【北京=三塚聖平】世界最大の温室効果ガス排出国の中国は、国連気候変動枠組み条約第26回締約国会議(COP26)を舞台にバイデン米政権との関係安定化を模索する。米国が厳しい対中姿勢を示す中、気候変動分野は数少ない協力可能分野だからだ。
9月下旬には習近平国家主席が国連総会の場で、米政権が求める海外での石炭火力発電所の新設を行わない方針を表明。米側に歩み寄ったのは明らかだった。
王毅(おう・き)国務委員兼外相は9月上旬、ケリー大統領特使(気候変動問題担当)とオンライン形式で会談した際に「米国は気候変動協力を中米関係の『オアシス』にすることを望むが、その周辺が『荒れ地』になればオアシスもいずれは砂漠化する」と発言。気候変動の協力を交渉カードに、対中圧力解消を引き出そうとする思惑を隠していない。

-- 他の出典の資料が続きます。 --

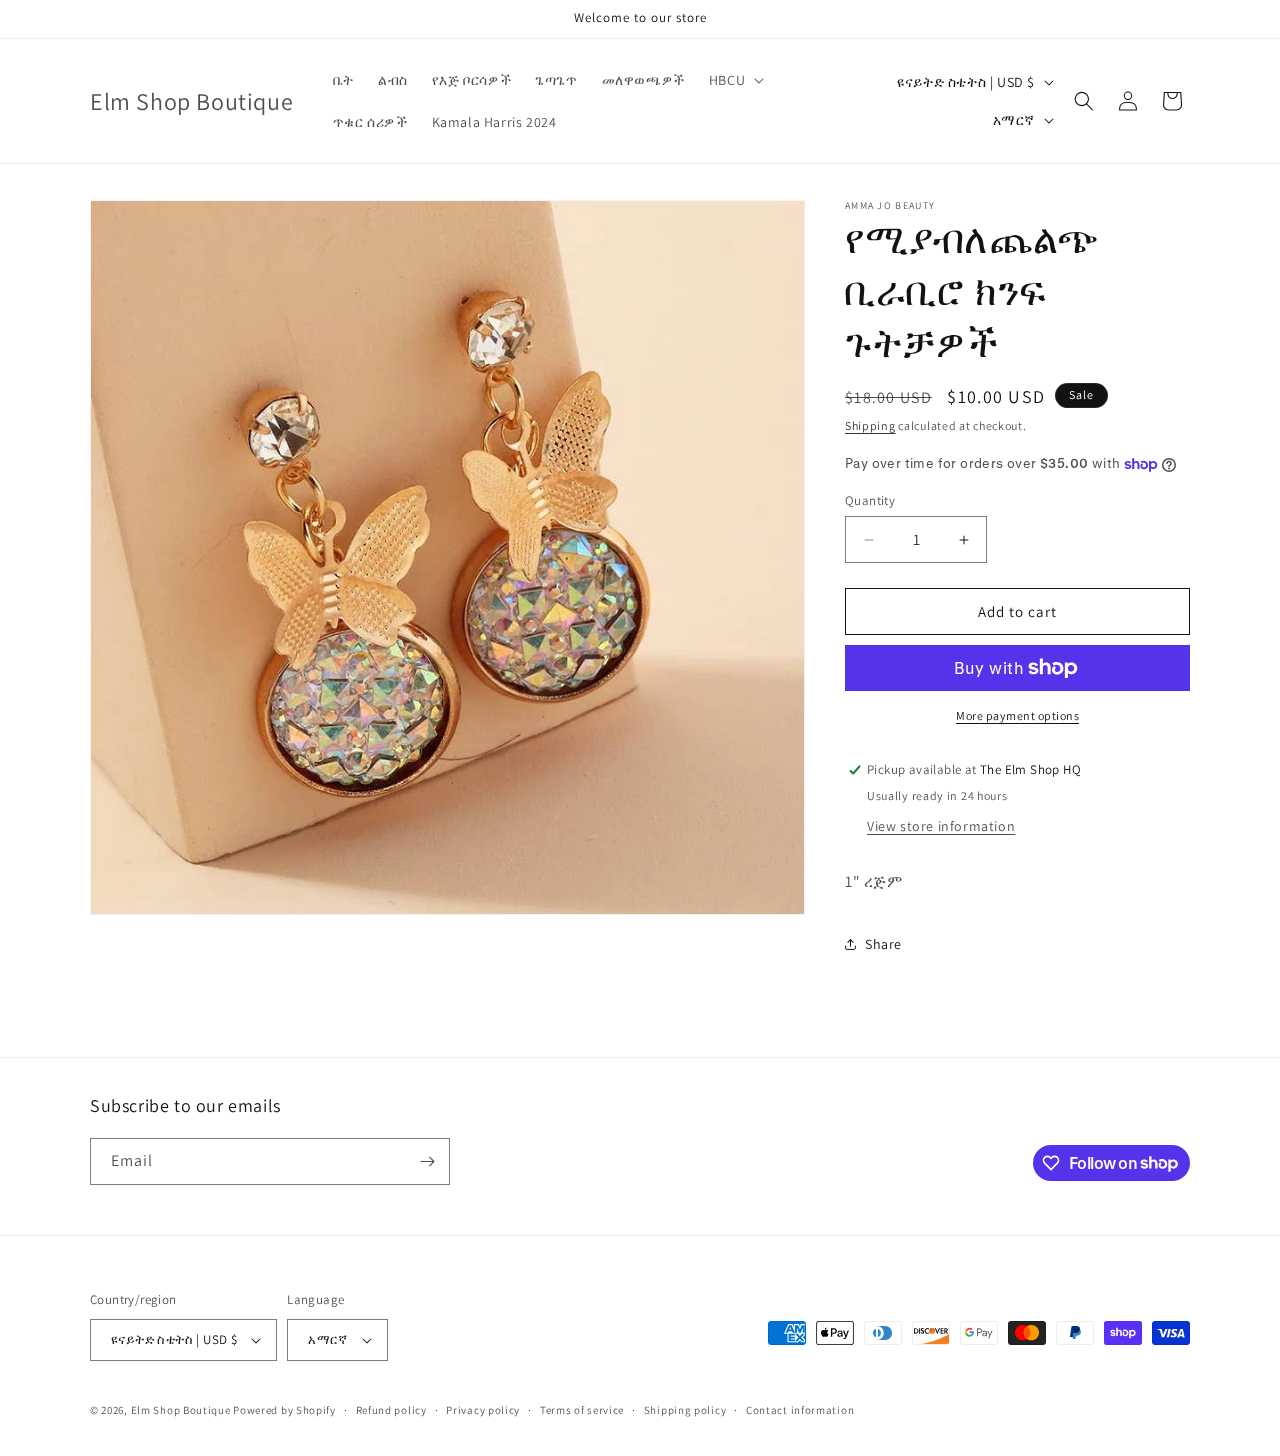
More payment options (1017, 715)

ただ、中国の温室効果ガスの削減目標は「2060年までに実質ゼロ」で、米国など先進国が掲げる「50年までに実質ゼロ」とは開きがある。中国にさらなる削減目標の引き上げを求める声もあるが、国内事情を見ると簡単には応じられないとみられる。
今年9月以降、中国本土の約3分の2に相当する地域で電力不足に起因する停電や供給制限が起きている。火力発電用の燃料である石炭の価格高騰に加え、習政権が掲げた温暖化対策目標を達成するために、地方政府がエネルギー消費量の削減を一気に進めたことが響いた。
石炭火力発電は中国の主要電源であり、国内での急激な削減は経済成長へのダメージが避けられない。今月に入って中国政府は石炭の増産を求めており、既存の目標達成に影響を与える可能性すらある。
中国は、COP26で途上国という立場を強調して米国などの削減圧力をかわすとみられる。中国は「温暖化の進行は先進国に責任がある」と主張する途上国をリードする立場を巧みにとる。中国の気候変動問題担当特使である解振華(かい・しんか)氏らは今月19日の記者会見で、途上国が温暖化対応に必要とする資金や技術などへの支援を重視する考えを示した。